Stored data entries >>
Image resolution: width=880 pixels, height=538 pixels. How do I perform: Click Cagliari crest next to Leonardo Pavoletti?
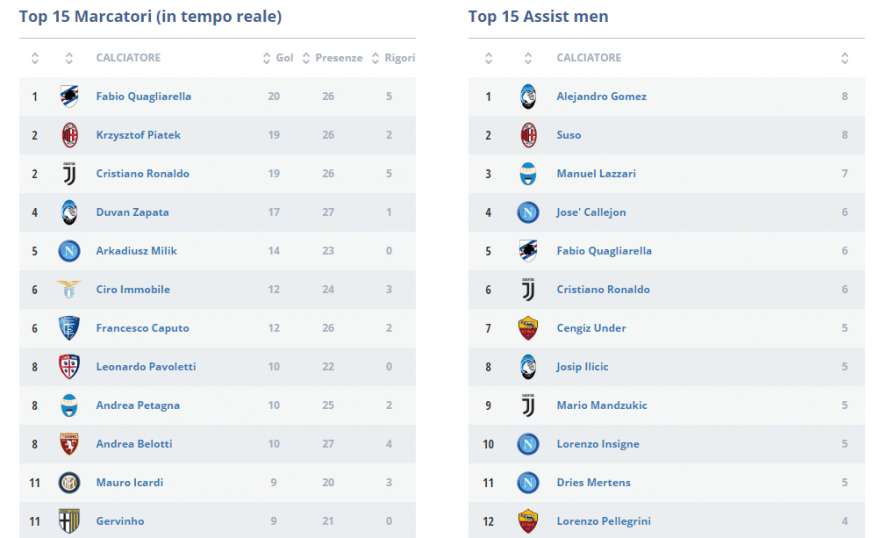click(69, 367)
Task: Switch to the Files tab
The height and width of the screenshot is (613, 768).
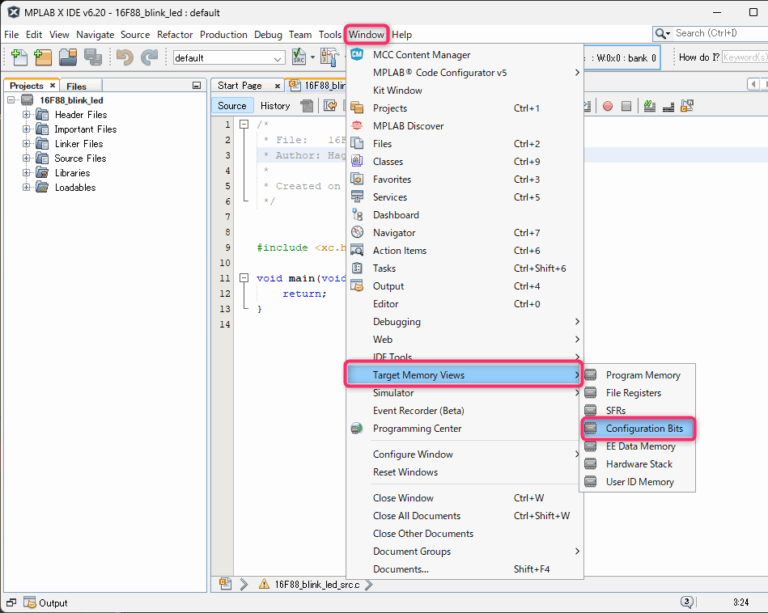Action: [x=77, y=86]
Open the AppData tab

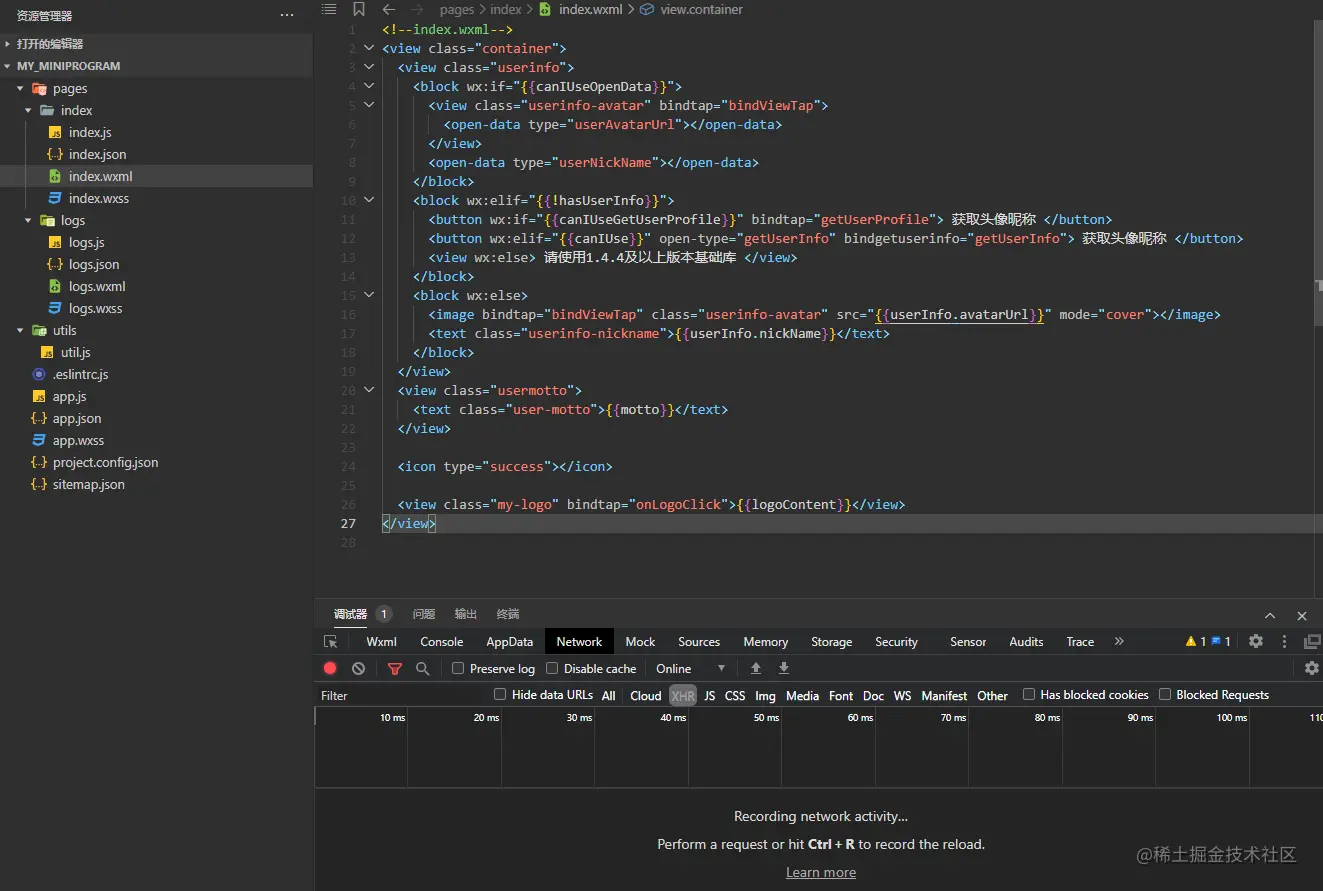tap(509, 642)
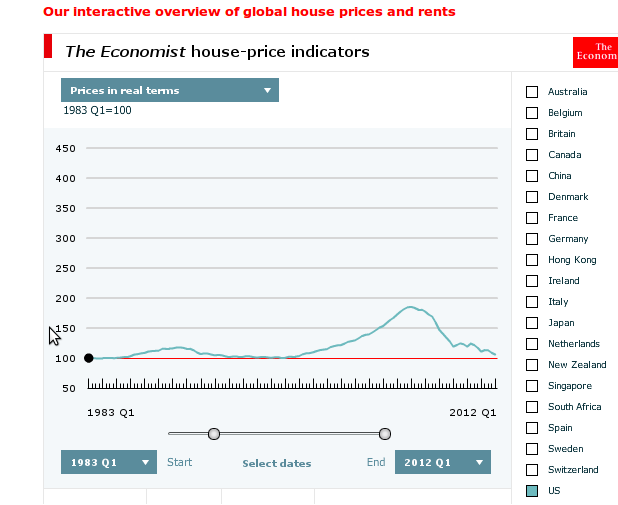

Exercise requirements >> Every entry above should be written out again verbatim, with no pictures included.

Exercise output >>
Image resolution: width=880 pixels, height=538 pixels. How do I perform: Click Cagliari crest next to Leonardo Pavoletti?
click(69, 367)
Task: Switch to the Files tab
The height and width of the screenshot is (613, 768).
Action: [x=77, y=86]
Open the AppData tab

tap(509, 642)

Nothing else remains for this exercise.